The picture is a little different for residential buildings, especially private homes, but the triple bottom line is perhaps an even more substantial issue for urban residential developments. These types of projects have to consider the same issue that a business’s project must, but they must also consider the quality of life of their prospective residents. Whereas a business can make life easier for their employees, and garner points from LEED due to eco-friendliness, by catering to alternative means of transportation and walkability, a residential project must offer these feature to entice their renters, lessees, and buyers.
Urban developments have the opportunity to design mixed use buildings, combining first floor retail and commercial spaces with living units on the floors above. By filling the space in this manner the project can increase the usage and traffic per square footage, with every extra floor providing inhabited, productive space while using only the same area of land as a one story building. These residential projects can also maximize walkability, proximity to services, alternative transportation and plant proliferation.
Residential building projects are the exemplar of the “built environment,” usually focused on a few city blocks but even extending to a metropolitan area and at times uniquely defining themselves by regional characteristics.
Characteristics often considered within the built environment, this coexistence between nature and neighborhood, concern attention to a fairly standardized set of subject matter: density of development, mix of use, connectivity of the street network, scale of streets and aesthetic qualities. The last century has been the evolution of an agrarian society to one fueled by the constant evolution of technology, defined by the burning of fossil fuels.
If a building project looks only at short term, budget based bottom line, they may look to the cheapest land available and the cheapest methods of doing business in order to cut down on front end costs. But technology has grown, in mere decades, to the point that responsible, sustainable practices can do far more than help the outside world, they can substantially increase values, decrease overall costs and help the bottom line for everyone, including stakeholders.
“…but even more problematic has been many businesses reluctance to make the switch to sustainable practices because of the perception that it must be a hit to profit margins.”
This is kind of the stumbling block of the ‘Triple Bottom Line’ when it comes to actual stewardship. I’ve always seen it as better than what we have, but not exactly an endgame. It’s an improvement that was built to operate without are current system rather than questioning the basic components of our the system works–what many would see as a vital step towards getting us to a society that would be remotely considered “sustainable.”

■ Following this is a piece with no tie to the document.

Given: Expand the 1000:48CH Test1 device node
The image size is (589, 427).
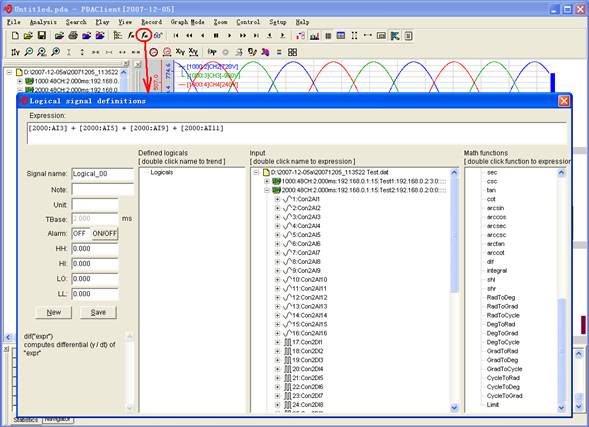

The P/P/P mentality isn’t geared towards the question of whether or not we should be making a new product in the first place, despite the fact whether or not someone can sell it.
More importantly, P/P/P is still used in a system that operates on the idea of continuous, indefinite growth; continuously growing revenues, continuously growing profits… If nature teaches us anything is that nothing can grow boundlessly forever–a lesson we have had trouble learning thus far.